__Prompt__
Copy exactly the lines of the records below, and only those lines, beginning with the line that contains "Click the blue verified badge" and ending with the line that contains "1441x840 pixels.".

__Supplied data__
↓↓↓

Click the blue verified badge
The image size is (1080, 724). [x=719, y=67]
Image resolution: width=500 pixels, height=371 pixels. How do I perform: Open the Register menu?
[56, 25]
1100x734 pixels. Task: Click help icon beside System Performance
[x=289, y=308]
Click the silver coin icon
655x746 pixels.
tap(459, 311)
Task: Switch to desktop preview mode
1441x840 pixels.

↑↑↑
↓↓↓

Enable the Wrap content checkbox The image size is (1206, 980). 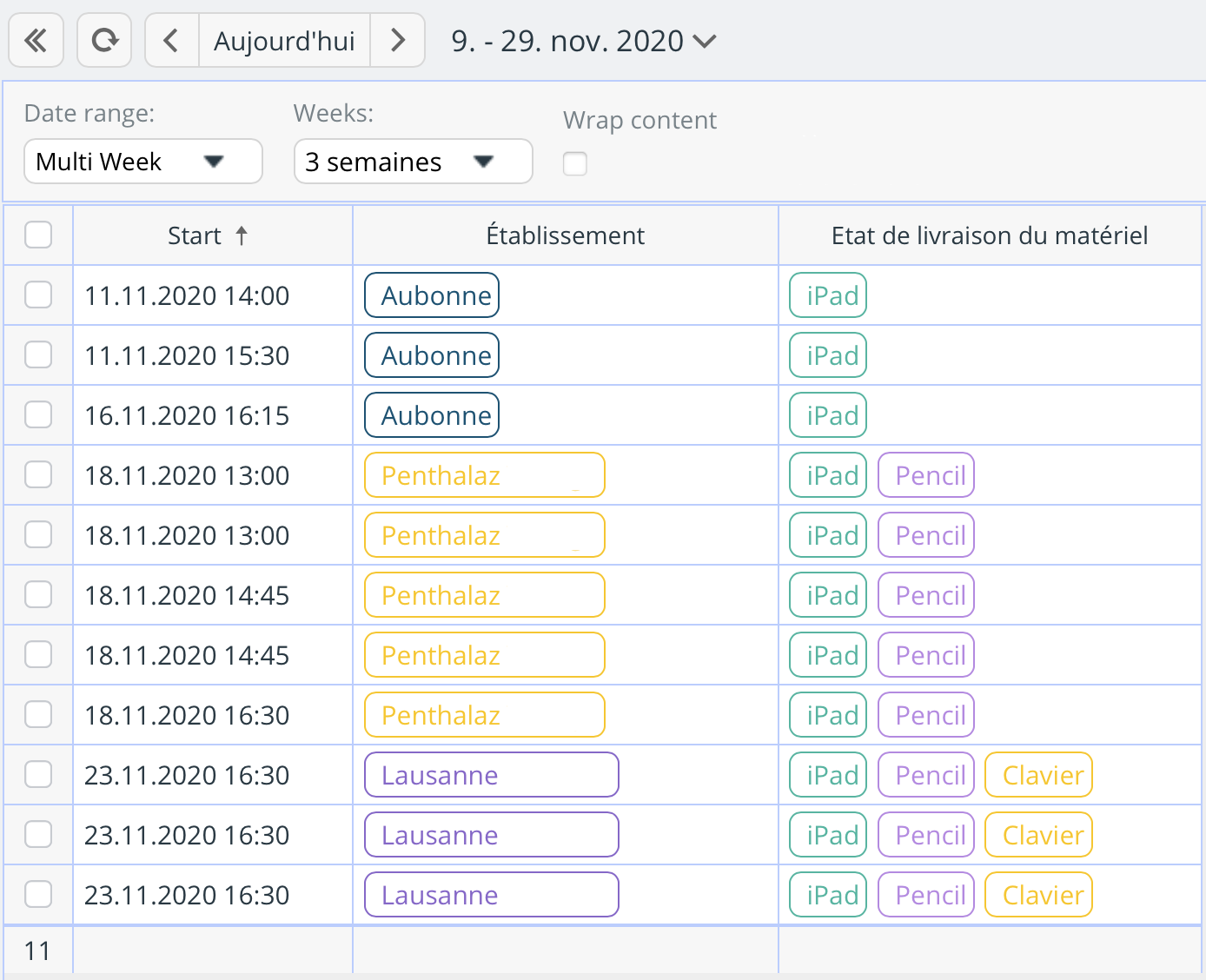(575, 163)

↑↑↑

__Written answer__
Click the blue verified badge
The image size is (1080, 724). [x=719, y=67]
Image resolution: width=500 pixels, height=371 pixels. How do I perform: Open the Register menu?
[56, 25]
1100x734 pixels. Task: Click help icon beside System Performance
[x=289, y=308]
Click the silver coin icon
655x746 pixels.
tap(459, 311)
Task: Switch to desktop preview mode
1441x840 pixels.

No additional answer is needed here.